▸ ASSIGNED TASK: All that is needed is every record, duplicated exactly.

▸ MATERIAL SHOWN:
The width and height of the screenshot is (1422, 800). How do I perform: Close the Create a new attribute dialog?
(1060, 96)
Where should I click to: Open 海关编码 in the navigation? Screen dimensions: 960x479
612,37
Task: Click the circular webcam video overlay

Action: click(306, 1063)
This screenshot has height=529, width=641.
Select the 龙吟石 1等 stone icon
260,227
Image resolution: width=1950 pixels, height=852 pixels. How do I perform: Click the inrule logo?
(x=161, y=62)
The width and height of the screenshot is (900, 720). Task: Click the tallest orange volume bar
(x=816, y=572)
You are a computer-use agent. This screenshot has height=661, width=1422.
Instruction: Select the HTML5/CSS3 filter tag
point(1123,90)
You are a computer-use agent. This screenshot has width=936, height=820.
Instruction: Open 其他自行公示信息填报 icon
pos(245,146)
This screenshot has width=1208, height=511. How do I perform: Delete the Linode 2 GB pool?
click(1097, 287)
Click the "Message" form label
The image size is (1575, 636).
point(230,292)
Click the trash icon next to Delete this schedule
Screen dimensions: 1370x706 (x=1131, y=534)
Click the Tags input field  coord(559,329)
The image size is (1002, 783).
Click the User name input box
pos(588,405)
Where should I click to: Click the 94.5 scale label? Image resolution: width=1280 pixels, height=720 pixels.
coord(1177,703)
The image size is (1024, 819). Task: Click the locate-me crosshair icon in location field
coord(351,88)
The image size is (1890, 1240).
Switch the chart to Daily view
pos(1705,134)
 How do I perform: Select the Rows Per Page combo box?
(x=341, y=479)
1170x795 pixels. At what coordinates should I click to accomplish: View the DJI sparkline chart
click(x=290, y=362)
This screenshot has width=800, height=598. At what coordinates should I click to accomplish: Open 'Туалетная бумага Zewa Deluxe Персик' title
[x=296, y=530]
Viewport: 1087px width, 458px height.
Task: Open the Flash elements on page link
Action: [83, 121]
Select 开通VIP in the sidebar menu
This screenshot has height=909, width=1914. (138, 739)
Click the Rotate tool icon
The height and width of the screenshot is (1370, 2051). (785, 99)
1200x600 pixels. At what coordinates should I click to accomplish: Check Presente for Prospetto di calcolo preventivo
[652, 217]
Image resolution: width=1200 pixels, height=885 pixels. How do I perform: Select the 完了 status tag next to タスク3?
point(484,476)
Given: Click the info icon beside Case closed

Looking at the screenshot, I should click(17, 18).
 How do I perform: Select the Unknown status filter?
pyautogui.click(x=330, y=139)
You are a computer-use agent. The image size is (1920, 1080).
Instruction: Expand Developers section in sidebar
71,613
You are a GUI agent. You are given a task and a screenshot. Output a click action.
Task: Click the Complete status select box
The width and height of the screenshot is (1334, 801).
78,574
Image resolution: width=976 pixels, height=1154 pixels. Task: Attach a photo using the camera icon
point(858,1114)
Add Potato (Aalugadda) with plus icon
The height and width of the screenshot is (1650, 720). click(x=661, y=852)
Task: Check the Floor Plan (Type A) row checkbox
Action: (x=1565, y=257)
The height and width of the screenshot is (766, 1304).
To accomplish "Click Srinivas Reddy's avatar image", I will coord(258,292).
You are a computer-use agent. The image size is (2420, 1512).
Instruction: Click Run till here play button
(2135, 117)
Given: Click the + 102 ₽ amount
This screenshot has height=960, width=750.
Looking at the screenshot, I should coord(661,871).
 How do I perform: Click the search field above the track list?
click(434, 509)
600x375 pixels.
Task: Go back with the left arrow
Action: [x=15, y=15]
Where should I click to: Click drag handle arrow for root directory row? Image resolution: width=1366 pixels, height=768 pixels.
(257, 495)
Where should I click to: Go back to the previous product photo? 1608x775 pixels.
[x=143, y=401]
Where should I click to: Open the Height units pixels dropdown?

▸ FINAL ANSWER:
The width and height of the screenshot is (1422, 800). How do I perform: Close the Create a new attribute dialog?
(1060, 96)
Where should I click to: Open 海关编码 in the navigation? Screen dimensions: 960x479
612,37
Task: Click the circular webcam video overlay

Action: click(306, 1063)
This screenshot has height=529, width=641.
Select the 龙吟石 1等 stone icon
260,227
Image resolution: width=1950 pixels, height=852 pixels. How do I perform: Click the inrule logo?
(x=161, y=62)
The width and height of the screenshot is (900, 720). Task: Click the tallest orange volume bar
(x=816, y=572)
You are a computer-use agent. This screenshot has height=661, width=1422.
Instruction: Select the HTML5/CSS3 filter tag
point(1123,90)
You are a computer-use agent. This screenshot has width=936, height=820.
Instruction: Open 其他自行公示信息填报 icon
pos(245,146)
This screenshot has width=1208, height=511. How do I perform: Delete the Linode 2 GB pool?
click(1097, 287)
Click the "Message" form label
The image size is (1575, 636).
point(230,292)
Click the trash icon next to Delete this schedule
Screen dimensions: 1370x706 (x=1131, y=534)
Click the Tags input field  coord(559,329)
The image size is (1002, 783).
Click the User name input box
pos(588,405)
Where should I click to: Click the 94.5 scale label? Image resolution: width=1280 pixels, height=720 pixels.
coord(1177,703)
The image size is (1024, 819). Task: Click the locate-me crosshair icon in location field
coord(351,88)
The image size is (1890, 1240).
Switch the chart to Daily view
pos(1705,134)
 How do I perform: Select the Rows Per Page combo box?
(x=341, y=479)
1170x795 pixels. At what coordinates should I click to accomplish: View the DJI sparkline chart
click(x=290, y=362)
This screenshot has width=800, height=598. At what coordinates should I click to accomplish: Open 'Туалетная бумага Zewa Deluxe Персик' title
[x=296, y=530]
Viewport: 1087px width, 458px height.
Task: Open the Flash elements on page link
Action: [83, 121]
Select 开通VIP in the sidebar menu
This screenshot has height=909, width=1914. (138, 739)
Click the Rotate tool icon
The height and width of the screenshot is (1370, 2051). (785, 99)
1200x600 pixels. At what coordinates should I click to accomplish: Check Presente for Prospetto di calcolo preventivo
[652, 217]
Image resolution: width=1200 pixels, height=885 pixels. How do I perform: Select the 完了 status tag next to タスク3?
point(484,476)
Given: Click the info icon beside Case closed

Looking at the screenshot, I should click(17, 18).
 How do I perform: Select the Unknown status filter?
pyautogui.click(x=330, y=139)
You are a computer-use agent. The image size is (1920, 1080).
Instruction: Expand Developers section in sidebar
71,613
You are a GUI agent. You are given a task and a screenshot. Output a click action.
Task: Click the Complete status select box
The width and height of the screenshot is (1334, 801).
78,574
Image resolution: width=976 pixels, height=1154 pixels. Task: Attach a photo using the camera icon
point(858,1114)
Add Potato (Aalugadda) with plus icon
The height and width of the screenshot is (1650, 720). click(x=661, y=852)
Task: Check the Floor Plan (Type A) row checkbox
Action: (x=1565, y=257)
The height and width of the screenshot is (766, 1304).
To accomplish "Click Srinivas Reddy's avatar image", I will coord(258,292).
You are a computer-use agent. The image size is (2420, 1512).
Instruction: Click Run till here play button
(2135, 117)
Given: Click the + 102 ₽ amount
This screenshot has height=960, width=750.
Looking at the screenshot, I should coord(661,871).
 How do I perform: Click the search field above the track list?
click(434, 509)
600x375 pixels.
Task: Go back with the left arrow
Action: [x=15, y=15]
Where should I click to: Click drag handle arrow for root directory row? Image resolution: width=1366 pixels, height=768 pixels.
(257, 495)
Where should I click to: Go back to the previous product photo? 1608x775 pixels.
[x=143, y=401]
Where should I click to: Open the Height units pixels dropdown?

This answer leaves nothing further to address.